Written problem A.
Name each distinct username that posts in the Kurtis at Bosley's thread below, listing each only once.

Text excerpt.
+++++

# Kurtis at Bosley's



## Vman (Jan 20, 2011)

I just got home and found a pool of water under my tank.Investigated it and found the quick connect o rings on my FX5 were worn.Theyve been leaking.Called Kurtis and asked if he had extras so I could swap them.He didn't have any so he opened a new filter and sold me the ones from it. Even though he has to replace the ones he took out he can't sell the filter for a while. That's what I call great customer service.He also said to use petroleum jelly on the new ones and wow does that ever work.Theres nothing like a bit of lube lol.Anyways all is well now and thanks to Kurtis.Ordering these parts takes days.Its good to know that I'm an emergency you can count on some people.


----------



## Master wilkins (Dec 10, 2012)

He has done similar things for me countless times. Anyone would be hard pressed to find better customer service.

If anybody doesnt know, his Bosleys store is located in Port Coquitlam on Shaugnessy and Lougheed.

P.S. Thanks again for finding me the temp job.


----------



## Vman (Jan 20, 2011)

No prob.Aleays willing to help.I guess that's why we get along with peoeple like Kurtis.


----------



## Diztrbd1 (Apr 21, 2010)

Good service for sure. But you should never ever use petroleum based lubricants on rubber or silicone o-rings. The petroleum breaks them down and turns them to crap over time. Should only use teflon and silicone based lubricants.


----------



## Pamela (Apr 21, 2010)

Kurtis helped me out as well. I've been looking for a female sub-adult to adult Russian tortoise for about 5 months. I've been checking various reptile forums, Kijiji, and CL daily. I emailed tortoise breeders across Canada asking if they had a female Russian tortoise available or even any leads as to where I might find one. Nobody had one or any idea where I could find one. It was like trying to find a needle in a hay stack.

+++++

Information given.
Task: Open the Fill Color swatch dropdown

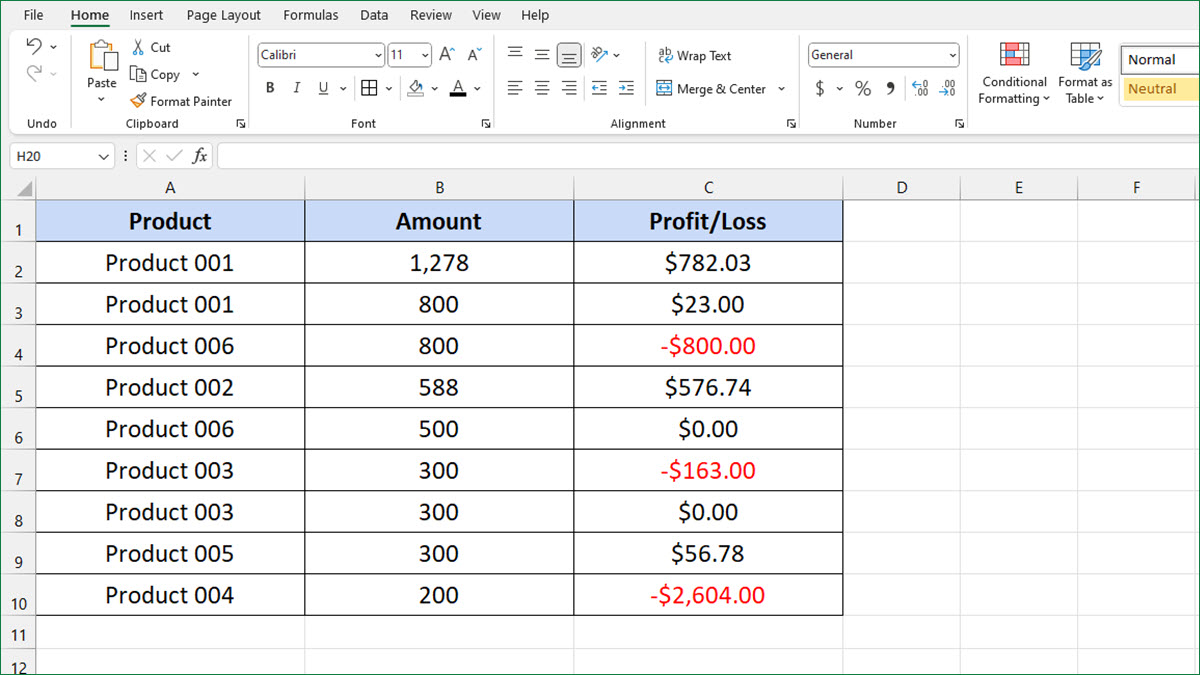Action: pyautogui.click(x=434, y=88)
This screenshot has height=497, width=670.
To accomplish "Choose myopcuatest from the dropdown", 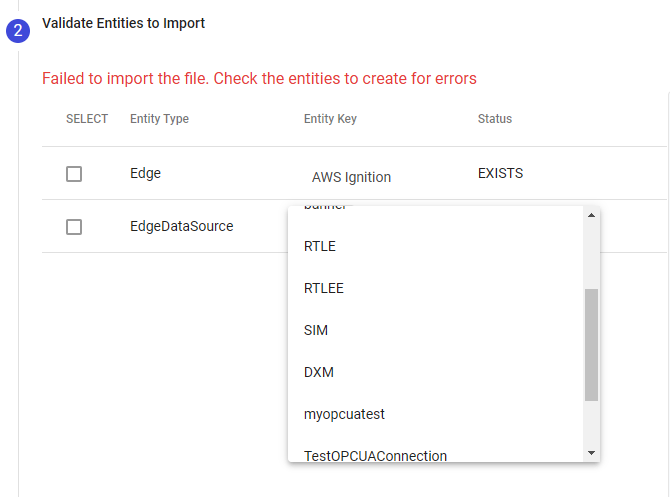I will (344, 414).
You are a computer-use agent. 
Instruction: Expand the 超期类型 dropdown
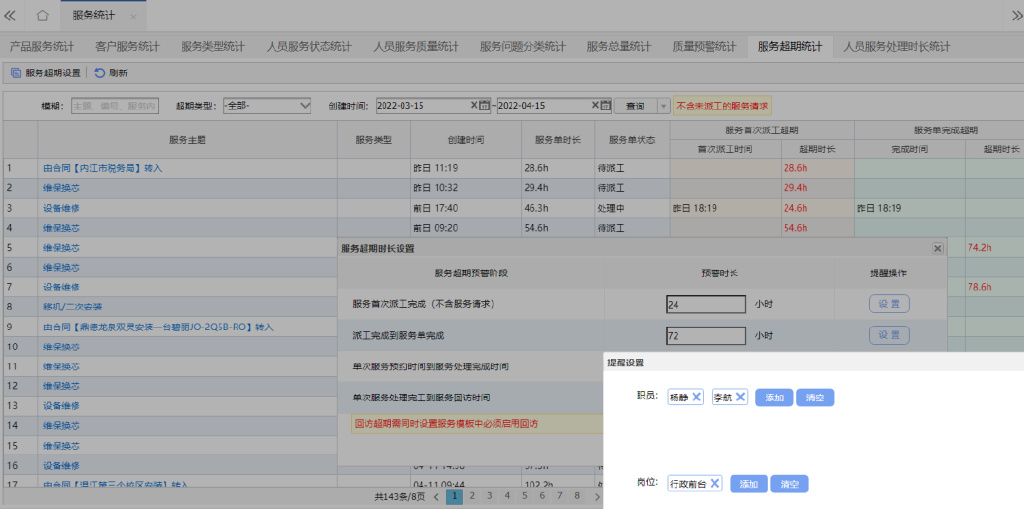[304, 105]
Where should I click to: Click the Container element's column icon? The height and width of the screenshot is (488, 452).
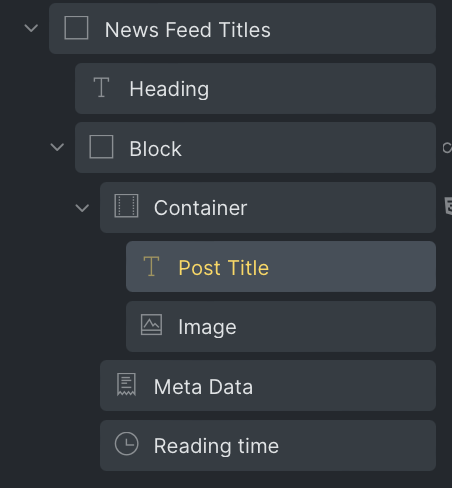coord(126,206)
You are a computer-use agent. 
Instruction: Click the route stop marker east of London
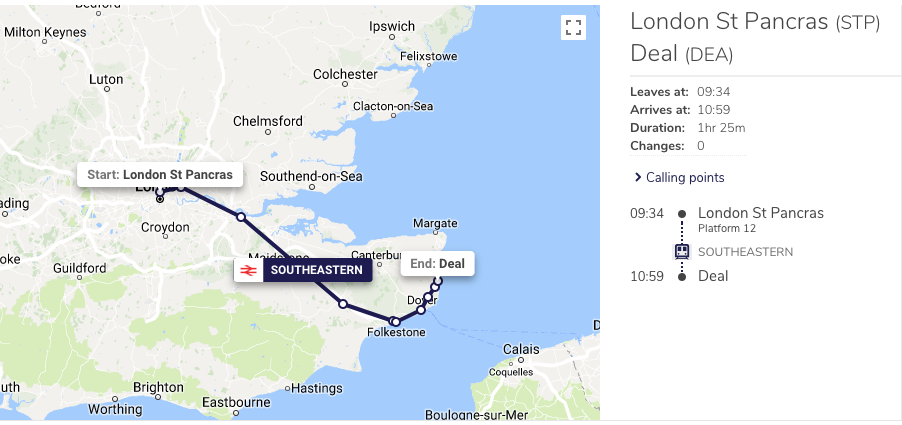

+++++

Written problem B.
Show every line of the entries above that contains the string "screenshot". Case counts.

Correct answer A.
Vman
Master wilkins
Diztrbd1
Pamela

Correct answer B.
This screenshot has height=497, width=670.
Where should I click to: Click the Container element's column icon? The height and width of the screenshot is (488, 452).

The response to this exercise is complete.